When it comes to fashion items that burden rather than ease women's lives, the purse is the pinnacle. Its existence for women can be traced back to the disappearance of pockets, when women's fashion turned instead to "reticules" and eventually handbags.
Over the centuries, thanks to the near-universal lack of pockets in women's clothes, purses have become the literal manifestation of femininity and womanhood.
When writer Julia Felsenthal chronicled her "breakup" with purses in an essay for Elle earlier this year, she put it this way: "I retired the bag and embraced the reality that I am a very low maintenance, un-lady-like person."
But in choosing to use pockets exclusively, she noted, she feels liberated.
"Lugging around a purse for anything but a special occasion has come to feel nearly as unappealing as wearing a corset or binding my feet," she wrote. It's a telling comparison: Corsets and foot binding are the height of impracticality, cumbersome wardrobe requirements for women that limit their movement and daily activity.
The feminist case for pockets: That's why Baer of the Willary created her clothing line's pockets with the iPhone 6 Plus, and other devices, in mind.
Baer founded her line on the core principle that all women's clothing should be flexible and functional, and the belief that women having clothing they can use is a basic fashion right.
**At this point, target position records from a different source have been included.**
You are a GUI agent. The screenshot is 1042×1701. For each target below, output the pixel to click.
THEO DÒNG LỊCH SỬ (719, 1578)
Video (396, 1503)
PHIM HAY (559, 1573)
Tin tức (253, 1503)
Dream clothing, for lots of women, has to do with making their lives easier in some way.
"We love [pockets] because our lifestyles are changing," Yehua Yang, co-founder of a women's performance brand called Pivotte, told Mic. "Especially now there's a lot of talk about women in the workplace and the idea of power and dress, women are becoming more active in their lifestyles and work schedules and mom schedules. We need pockets to survive all that."
We're getting more of them thanks to increasingly popular "athleisure" clothes, which by their very nature favor function over all else (and often include very handy pockets).
But more significant is the rise of new female designers and brands that are putting women first, from the Willary and Pivotte to romper-maker Jolie Coquette.
"I think there's been a change in women speaking up for what they want," Baer told Mic. "Women are more vocal than ever on what they appreciate and want in clothing, and what they want is pockets. I think it's a very 21st-century female thing."
So outspoken women = pockets. Makes perfect sense, if you ask us.